Compounds 3 showed significant cytotoxicity toward sensitive and drug-resistant cancer cell lines. Compounds 1 and 2 were selectively active, and IC50 values below 115 μM were obtained on 6/9 and 4/9 cell lines respectively with values ranging from 42.93 μM (toward CCRF-CEM cells) to 114.64 μM [against HCT116 (p53(+/+)) cells] for 1 and 25.59 μM (toward U87MG) to 110.51 μM [against HCT116 (p53(+/+)) cells] for 2. IC50 values ranging from 2.67 μM (against MDA-MB 237BCRP cells) to 21.84 (toward U87MG) were measured for compound 3 and between 0.20 μM (toward CCRF-CEM cells) and 195.12 μM (toward CEM/ADR5000 cells) for doxorubicin as control drug. BCRP-transfected MDA-MB-231 cells, HCT116 (p53(+/+)) and U87MG.ΔEGFR cells were hypersensitive (collateral sensitive) to compound 3 as compared to their counterpart cell lines.
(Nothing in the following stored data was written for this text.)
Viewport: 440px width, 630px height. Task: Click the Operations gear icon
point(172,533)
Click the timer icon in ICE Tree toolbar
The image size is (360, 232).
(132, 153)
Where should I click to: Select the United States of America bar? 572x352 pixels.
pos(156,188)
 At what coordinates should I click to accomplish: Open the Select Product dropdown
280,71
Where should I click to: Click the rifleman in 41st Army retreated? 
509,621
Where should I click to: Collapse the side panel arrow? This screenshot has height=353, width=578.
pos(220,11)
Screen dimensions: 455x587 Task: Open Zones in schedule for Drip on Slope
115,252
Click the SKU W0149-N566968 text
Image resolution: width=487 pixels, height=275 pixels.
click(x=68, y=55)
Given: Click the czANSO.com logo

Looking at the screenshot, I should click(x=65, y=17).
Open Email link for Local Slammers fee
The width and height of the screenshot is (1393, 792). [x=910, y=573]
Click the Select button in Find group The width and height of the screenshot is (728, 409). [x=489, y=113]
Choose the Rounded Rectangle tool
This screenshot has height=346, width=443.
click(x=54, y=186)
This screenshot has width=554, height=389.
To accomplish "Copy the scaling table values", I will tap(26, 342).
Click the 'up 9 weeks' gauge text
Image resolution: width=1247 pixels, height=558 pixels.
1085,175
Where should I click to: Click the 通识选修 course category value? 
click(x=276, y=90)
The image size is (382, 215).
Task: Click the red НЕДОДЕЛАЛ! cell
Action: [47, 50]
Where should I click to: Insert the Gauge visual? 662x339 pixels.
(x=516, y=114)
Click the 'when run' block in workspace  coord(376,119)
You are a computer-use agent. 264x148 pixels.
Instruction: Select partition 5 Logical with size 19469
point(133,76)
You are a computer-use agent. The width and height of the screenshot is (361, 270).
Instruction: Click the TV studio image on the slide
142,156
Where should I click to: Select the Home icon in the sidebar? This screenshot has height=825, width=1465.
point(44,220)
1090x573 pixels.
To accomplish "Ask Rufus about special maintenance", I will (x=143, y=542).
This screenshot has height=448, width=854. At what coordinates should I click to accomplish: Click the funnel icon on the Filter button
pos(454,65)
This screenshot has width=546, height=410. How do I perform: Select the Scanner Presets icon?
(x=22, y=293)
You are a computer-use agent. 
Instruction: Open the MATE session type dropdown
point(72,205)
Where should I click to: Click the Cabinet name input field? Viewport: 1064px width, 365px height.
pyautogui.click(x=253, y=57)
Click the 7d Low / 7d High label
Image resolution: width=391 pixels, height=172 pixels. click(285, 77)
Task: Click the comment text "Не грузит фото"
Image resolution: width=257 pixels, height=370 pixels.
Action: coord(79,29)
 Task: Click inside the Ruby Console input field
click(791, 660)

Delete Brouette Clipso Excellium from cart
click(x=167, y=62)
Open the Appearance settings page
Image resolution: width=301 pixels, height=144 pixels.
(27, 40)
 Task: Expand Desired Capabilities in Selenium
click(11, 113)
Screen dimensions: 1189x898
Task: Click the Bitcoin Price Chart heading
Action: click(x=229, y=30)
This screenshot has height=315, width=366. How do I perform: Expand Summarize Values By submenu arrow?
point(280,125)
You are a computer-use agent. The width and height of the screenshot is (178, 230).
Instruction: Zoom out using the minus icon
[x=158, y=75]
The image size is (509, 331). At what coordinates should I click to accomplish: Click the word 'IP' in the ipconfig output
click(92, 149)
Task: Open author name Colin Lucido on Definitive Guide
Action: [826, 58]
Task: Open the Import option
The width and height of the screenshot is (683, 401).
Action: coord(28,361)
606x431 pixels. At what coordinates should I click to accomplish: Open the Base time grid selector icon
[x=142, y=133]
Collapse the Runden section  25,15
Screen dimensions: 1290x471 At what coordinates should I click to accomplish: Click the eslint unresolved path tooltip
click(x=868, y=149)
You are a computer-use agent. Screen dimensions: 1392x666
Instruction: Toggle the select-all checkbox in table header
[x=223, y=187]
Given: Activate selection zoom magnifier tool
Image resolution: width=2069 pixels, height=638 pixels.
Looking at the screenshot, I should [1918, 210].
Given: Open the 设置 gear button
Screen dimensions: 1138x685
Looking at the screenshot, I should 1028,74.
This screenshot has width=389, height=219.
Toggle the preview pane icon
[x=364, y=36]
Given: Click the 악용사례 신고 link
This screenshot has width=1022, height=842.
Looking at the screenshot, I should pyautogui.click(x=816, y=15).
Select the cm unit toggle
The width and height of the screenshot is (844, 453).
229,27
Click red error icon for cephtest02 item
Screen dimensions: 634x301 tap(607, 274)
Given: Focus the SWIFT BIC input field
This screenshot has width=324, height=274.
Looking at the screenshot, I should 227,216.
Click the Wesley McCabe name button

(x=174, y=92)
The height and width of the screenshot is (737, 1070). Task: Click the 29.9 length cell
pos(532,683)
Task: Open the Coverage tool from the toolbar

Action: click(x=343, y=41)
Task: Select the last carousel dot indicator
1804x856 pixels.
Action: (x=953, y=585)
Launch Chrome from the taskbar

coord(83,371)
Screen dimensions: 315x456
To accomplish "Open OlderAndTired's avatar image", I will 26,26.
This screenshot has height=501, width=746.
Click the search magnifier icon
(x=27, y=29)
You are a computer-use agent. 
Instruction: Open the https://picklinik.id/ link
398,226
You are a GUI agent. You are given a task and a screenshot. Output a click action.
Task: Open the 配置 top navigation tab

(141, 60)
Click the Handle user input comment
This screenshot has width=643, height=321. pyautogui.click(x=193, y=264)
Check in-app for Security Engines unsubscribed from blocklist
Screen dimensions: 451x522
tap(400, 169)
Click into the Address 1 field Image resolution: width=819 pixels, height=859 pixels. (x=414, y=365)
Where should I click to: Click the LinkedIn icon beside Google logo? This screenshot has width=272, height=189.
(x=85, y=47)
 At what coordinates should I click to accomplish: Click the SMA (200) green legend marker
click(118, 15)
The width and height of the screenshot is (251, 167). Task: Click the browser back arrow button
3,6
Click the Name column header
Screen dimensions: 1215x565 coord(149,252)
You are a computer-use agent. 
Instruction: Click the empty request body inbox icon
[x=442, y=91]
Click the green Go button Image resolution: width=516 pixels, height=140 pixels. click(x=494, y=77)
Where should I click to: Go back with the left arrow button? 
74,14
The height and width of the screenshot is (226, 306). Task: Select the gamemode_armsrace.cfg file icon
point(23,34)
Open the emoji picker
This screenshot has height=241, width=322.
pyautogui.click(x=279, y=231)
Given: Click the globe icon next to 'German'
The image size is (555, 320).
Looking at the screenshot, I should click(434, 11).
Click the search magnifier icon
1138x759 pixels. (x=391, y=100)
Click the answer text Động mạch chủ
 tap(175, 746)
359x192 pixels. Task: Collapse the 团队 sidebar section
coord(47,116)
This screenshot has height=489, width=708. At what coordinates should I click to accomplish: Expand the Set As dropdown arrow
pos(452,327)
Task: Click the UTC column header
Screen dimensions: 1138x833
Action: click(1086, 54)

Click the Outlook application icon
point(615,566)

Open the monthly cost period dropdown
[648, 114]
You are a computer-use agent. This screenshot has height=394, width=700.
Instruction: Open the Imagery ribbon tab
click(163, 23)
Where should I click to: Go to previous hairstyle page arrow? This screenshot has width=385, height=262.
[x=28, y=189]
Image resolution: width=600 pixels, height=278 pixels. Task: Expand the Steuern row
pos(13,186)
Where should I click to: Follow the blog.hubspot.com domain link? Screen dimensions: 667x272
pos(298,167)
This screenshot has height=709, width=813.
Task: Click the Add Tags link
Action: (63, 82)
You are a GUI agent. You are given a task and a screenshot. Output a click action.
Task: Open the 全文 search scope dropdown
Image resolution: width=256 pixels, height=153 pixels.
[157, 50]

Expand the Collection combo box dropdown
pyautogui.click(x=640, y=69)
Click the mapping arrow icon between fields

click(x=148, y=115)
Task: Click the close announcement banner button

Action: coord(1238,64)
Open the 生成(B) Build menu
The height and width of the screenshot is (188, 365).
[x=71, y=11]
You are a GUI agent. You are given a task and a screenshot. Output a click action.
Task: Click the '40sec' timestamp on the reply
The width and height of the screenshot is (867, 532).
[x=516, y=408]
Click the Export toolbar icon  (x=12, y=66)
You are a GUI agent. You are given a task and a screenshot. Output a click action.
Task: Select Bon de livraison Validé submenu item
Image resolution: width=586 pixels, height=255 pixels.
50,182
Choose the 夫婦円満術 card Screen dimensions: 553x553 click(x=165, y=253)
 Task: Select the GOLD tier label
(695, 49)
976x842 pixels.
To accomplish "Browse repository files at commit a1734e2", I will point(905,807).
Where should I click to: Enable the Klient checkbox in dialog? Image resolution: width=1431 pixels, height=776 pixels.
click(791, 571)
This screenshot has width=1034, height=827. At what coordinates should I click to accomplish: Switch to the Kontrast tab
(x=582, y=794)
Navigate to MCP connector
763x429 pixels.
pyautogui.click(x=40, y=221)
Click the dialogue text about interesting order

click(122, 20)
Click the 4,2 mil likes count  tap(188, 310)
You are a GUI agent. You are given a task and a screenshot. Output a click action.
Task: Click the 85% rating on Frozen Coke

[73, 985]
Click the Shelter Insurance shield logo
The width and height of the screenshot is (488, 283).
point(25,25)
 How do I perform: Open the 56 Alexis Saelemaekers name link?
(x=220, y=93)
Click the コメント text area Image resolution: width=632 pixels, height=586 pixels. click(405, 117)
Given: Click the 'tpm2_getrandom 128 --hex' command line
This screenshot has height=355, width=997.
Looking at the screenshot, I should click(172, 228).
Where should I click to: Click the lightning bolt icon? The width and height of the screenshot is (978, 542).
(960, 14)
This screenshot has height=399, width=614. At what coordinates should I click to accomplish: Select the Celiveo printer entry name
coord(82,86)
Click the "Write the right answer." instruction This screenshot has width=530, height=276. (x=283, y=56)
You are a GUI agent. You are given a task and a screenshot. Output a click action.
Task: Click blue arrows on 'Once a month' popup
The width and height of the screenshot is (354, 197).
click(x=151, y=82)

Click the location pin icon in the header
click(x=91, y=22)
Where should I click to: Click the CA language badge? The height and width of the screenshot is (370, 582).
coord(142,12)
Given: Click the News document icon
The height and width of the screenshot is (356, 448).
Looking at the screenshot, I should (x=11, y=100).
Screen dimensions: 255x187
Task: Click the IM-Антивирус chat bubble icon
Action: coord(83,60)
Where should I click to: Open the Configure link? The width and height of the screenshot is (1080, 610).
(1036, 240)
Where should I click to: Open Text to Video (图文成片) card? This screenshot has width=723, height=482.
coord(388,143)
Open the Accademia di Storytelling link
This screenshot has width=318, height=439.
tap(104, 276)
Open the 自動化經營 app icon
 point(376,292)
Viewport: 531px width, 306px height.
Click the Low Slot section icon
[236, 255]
Compound 3 induced apoptosis in CCRF-CEM cells via activation of caspases 3/7, 8 and 9 as well as the loss of MMP and increased ROS production.

CONCLUSIONS

The cytotoxicity of the studied isoflavonoids and especially the pterocarpan 3 deserve more detailed exploration in the future to develop novel anticancer drugs against sensitive and otherwise drug-resistant phenotypes.